Il guaio è proprio questo,se anche Beppino Engluaro troverà la struttura e potrà procedere alla sentenza si tratterà di sospendere l'alimentazione e l'idrdazione artificiale,non sarà eutanasia.

Spero che si arrivi alla vera cività,quella di poter decidere come morire e di poter decidere in che modo,se tramite la sospensione delle cure o un iniezione di morfina.

Prefe ha detto...

non si sono mica accaniti con tutte queste cure su wojtla, le merde

Anticlericale89 ha detto...

Già su Wojtila...eppure con i moderni macchinari sarebbe ancora vivo...
attaccato a una macchina,pieno di tubi e sondini,in stato vegetativo permanente ma VIVO!!

Poco importa che lui,dopo essersi scagliato da vivo contro l'eutanasia,all fine della sua esistenza abbia detto che voiloeva tornare in pace alla casa del (suo)padre..tanto la volontà del malato non conta,il malato è una cavia..

Ma purtropo non potevano pedere troppo tempo,l'inchiesta sui preti pedofili negli stati uniti avanzava e se Ratzy non diventava papa sarebbe stato processato...bisogna capirli..

il Russo ha detto...

La Lombardia governata da CL, pardon Formigoni, si é sostituita ai tribunali ed ha deciso come applicare la legge.
E' la fine del diritto, pure quello di morire in santa pace.
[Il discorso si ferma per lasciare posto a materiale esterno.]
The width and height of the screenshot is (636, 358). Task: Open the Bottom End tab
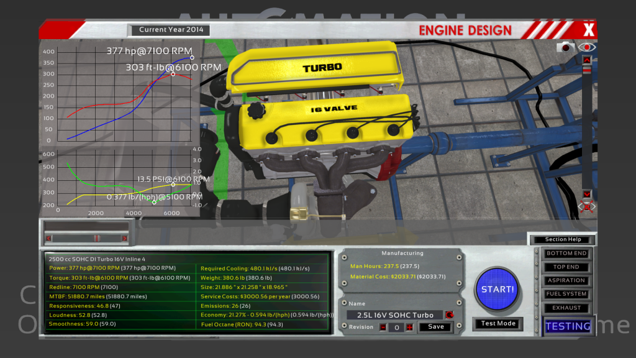tap(566, 254)
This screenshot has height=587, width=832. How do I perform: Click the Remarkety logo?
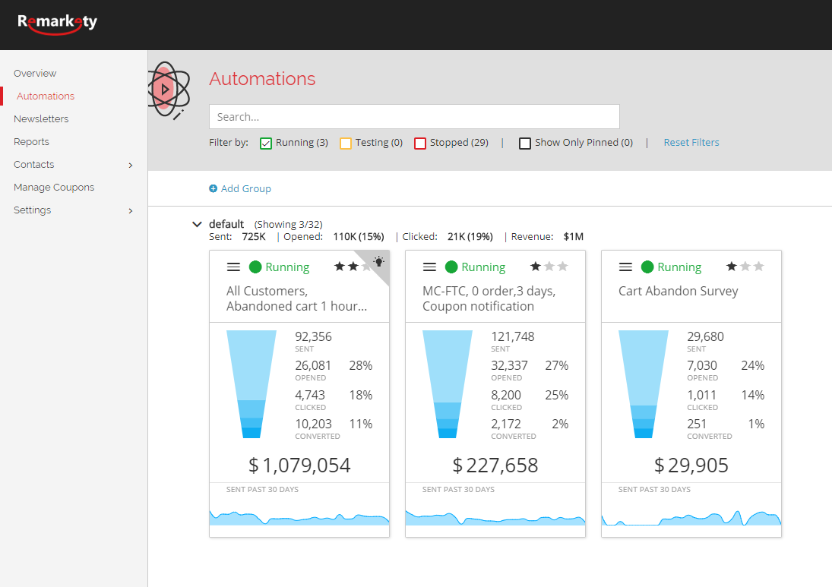(56, 24)
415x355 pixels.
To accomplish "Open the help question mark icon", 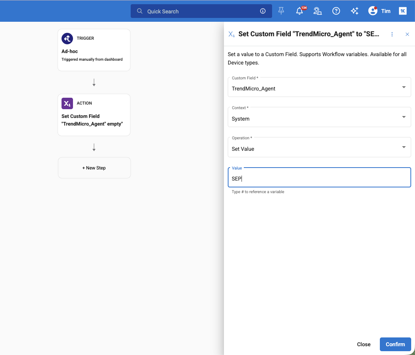I will point(336,11).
SCHIAVI O LIBERI? ha detto...

E' una cosa talmente grave che mi lascia senza parole. Solo profondo rispetto per chi vive questa vicenda sulla sua pelle.
Un saluto triste e commosso per questa soria senza fine.

Anticlericale89 ha detto...

Dici bene Russo:
E'la fine del diritto.
Quando la morale di alcuni vuole sostituirlo le conseguenze sono quelle che vediamo in Iran.
L'Italia,paese europeo,non è poi così lontano dal teocratico Iran.